Elle ne put s'empêcher de se remémorer ce qu'elle avait entendu être dit plus tôt.
« Mes sentiments n'ont rien à voir là-dedans… »
Almasea l'avait-elle aidé par devoir, car elle s'y sentait obligée ?
Son coeur se serra à cette idée qu'elle ne cessait de rechasser depuis leur départ du Manoir du Conseil Hlaalu. Ça paraissait très malpoli et insensible d'évoquer ça mais elle ne supportait pas de ne pas savoir, d'être dans cette incertitude.
« Almasea… puis-je vous demander quelque chose d'assez personnel ? »
La devineresse lui jeta un regard curieux.
« Ça ne vous ressemble pas donc c'est que ça doit être important.
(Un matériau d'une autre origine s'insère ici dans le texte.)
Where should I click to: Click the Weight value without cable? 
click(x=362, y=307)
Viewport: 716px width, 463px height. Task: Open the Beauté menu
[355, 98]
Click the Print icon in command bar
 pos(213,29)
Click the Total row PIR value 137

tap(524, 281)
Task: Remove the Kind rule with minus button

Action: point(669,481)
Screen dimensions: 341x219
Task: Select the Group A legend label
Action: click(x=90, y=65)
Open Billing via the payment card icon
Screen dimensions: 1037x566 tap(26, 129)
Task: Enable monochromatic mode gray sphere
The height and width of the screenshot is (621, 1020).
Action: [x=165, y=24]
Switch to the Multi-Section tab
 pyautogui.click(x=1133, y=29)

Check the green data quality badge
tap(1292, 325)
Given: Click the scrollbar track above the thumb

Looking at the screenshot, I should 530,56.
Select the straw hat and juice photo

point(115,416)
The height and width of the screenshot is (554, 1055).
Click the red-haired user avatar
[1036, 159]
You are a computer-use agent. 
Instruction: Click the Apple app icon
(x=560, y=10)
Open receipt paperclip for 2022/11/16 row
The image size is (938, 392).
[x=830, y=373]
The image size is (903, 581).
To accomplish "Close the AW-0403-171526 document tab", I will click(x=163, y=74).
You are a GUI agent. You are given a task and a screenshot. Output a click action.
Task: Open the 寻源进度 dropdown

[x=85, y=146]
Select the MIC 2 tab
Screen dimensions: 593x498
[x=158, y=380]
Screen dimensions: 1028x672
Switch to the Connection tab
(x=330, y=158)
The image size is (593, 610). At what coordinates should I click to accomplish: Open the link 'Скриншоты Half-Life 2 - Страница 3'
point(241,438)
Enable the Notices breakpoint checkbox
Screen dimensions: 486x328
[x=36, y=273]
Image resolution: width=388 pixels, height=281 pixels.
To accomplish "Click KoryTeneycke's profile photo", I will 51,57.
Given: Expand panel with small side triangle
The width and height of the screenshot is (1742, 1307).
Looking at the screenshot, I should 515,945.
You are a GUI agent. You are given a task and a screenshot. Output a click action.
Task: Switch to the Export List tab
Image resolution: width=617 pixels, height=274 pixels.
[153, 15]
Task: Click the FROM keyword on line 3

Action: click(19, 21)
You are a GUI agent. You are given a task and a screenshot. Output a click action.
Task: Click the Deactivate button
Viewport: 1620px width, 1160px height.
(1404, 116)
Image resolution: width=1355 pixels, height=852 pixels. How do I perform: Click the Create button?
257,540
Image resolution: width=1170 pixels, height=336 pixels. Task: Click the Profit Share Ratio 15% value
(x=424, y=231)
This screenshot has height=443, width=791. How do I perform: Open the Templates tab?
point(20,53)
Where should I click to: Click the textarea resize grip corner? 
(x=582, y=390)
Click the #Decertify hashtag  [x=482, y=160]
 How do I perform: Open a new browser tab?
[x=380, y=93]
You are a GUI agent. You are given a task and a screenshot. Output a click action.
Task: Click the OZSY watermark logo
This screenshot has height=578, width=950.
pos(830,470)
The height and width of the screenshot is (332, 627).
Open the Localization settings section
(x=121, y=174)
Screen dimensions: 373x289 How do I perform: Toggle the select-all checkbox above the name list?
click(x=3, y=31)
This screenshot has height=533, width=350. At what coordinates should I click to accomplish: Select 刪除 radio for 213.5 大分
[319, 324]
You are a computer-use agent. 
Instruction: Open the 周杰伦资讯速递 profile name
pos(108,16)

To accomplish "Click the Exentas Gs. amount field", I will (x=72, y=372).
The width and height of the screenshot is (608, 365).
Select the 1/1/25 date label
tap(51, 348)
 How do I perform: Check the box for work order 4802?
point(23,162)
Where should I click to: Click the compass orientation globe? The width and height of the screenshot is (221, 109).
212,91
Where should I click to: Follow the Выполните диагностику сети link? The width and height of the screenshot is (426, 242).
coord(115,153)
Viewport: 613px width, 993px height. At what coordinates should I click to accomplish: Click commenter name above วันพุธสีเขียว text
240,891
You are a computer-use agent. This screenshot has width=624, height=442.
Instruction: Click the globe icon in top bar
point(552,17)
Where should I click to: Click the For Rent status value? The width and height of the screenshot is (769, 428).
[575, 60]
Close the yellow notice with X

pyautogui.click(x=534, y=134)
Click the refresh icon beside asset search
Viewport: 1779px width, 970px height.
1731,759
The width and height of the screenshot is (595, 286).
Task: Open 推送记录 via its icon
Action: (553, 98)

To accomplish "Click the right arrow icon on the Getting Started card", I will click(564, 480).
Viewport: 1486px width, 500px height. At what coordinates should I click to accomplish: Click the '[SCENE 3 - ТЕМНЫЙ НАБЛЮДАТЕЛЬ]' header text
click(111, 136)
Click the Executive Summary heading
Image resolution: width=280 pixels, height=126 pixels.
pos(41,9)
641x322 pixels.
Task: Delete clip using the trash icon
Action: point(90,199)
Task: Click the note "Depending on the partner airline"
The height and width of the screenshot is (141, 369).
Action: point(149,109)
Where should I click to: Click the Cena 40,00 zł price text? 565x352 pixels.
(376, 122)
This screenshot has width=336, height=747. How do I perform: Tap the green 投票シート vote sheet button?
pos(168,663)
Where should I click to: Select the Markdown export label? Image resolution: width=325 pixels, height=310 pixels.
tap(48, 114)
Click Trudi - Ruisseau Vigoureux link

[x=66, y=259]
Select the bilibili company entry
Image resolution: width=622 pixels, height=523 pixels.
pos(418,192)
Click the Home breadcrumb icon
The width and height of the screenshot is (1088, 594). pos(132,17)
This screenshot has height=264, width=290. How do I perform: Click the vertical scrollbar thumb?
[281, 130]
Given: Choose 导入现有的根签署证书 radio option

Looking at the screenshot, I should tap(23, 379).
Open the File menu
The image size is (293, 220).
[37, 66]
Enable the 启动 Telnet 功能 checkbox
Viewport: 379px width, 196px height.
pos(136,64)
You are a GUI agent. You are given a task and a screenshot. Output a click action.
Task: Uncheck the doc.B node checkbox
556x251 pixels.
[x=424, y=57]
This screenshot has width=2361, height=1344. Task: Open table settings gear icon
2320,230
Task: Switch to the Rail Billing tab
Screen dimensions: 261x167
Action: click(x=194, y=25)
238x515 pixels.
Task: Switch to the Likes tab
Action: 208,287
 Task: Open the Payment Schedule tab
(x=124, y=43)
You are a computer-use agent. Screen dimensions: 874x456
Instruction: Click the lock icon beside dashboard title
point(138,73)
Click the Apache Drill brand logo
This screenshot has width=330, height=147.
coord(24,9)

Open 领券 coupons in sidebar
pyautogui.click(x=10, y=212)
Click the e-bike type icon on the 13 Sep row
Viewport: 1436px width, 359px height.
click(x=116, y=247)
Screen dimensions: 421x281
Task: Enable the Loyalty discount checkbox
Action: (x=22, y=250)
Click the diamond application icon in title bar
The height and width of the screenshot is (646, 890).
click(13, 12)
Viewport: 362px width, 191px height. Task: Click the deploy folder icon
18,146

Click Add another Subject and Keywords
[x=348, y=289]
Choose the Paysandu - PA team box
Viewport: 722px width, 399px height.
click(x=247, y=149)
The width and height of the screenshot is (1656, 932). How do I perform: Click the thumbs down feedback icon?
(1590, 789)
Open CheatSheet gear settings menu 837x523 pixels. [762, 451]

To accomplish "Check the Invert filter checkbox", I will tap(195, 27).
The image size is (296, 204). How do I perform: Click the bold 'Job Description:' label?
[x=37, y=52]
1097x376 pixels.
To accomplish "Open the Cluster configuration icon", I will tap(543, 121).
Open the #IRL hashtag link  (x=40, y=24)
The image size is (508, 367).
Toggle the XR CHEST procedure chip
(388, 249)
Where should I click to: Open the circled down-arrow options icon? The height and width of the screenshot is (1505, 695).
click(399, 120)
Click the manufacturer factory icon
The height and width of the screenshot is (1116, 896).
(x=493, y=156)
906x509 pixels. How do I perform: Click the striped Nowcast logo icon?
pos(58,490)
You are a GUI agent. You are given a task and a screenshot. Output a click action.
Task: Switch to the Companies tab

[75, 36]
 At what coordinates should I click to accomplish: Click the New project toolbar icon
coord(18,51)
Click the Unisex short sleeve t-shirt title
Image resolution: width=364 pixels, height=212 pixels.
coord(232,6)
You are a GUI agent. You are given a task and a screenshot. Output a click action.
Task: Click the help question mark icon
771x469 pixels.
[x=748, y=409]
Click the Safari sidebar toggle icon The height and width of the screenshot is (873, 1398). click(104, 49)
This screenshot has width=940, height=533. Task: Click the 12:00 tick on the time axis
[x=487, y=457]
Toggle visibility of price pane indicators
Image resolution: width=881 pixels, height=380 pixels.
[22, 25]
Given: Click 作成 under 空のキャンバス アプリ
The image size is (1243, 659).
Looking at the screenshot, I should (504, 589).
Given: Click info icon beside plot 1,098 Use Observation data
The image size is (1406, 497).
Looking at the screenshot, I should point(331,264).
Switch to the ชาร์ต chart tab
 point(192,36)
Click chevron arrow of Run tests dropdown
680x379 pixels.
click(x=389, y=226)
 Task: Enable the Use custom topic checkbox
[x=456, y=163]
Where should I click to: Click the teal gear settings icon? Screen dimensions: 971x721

Allez-y, je vous écoute.
— Est-ce à cause de mon implication involontaire dans cette affaire que vous avez décidé de m'aider, lorsque nous nous sommes rencontrées ? »
M'aidiez-vous par pitié ? Me suis-je trompée en croyant que nous partagions un lien ?
Ces questions, celles qu'elle voulait désespérément évoquer, restèrent enfouies en son sein – elle n'avait pas le courage et l'audace de les poser, ne serait-ce que par crainte de la réponse.
Elle lut l'hésitation dans les yeux de la Dunmer, ce qui ne fit que renforcer ses inquiétudes. Cherchait-elle les bons mots pour ne pas heurter ses sentiments ?
Je ne vous demande qu'une chose… ne me mentez pas.
Elle en avait assez des gens qui lui mentaient.
Alinor détourna la tête, incapable de soutenir son regard alors que ses craintes se confirmaient.
Elle entendit Almasea pousser un soupir las et murmurer presque à regret :
« J'aimerais vous dire que non, mais ce serait vous mentir et je ne peux pas faire ça. »
Alinor sentit son coeur s'effondrer. Elle avait donc raison : elle ne représentait rien pour Almasea. La solitude qu'elle ressentait depuis la mort d'Iudas revint en force lui rappeler que, malgré le soutien du Culte impérial, elle était bel et bien seule contre tous sur Vvardenfell…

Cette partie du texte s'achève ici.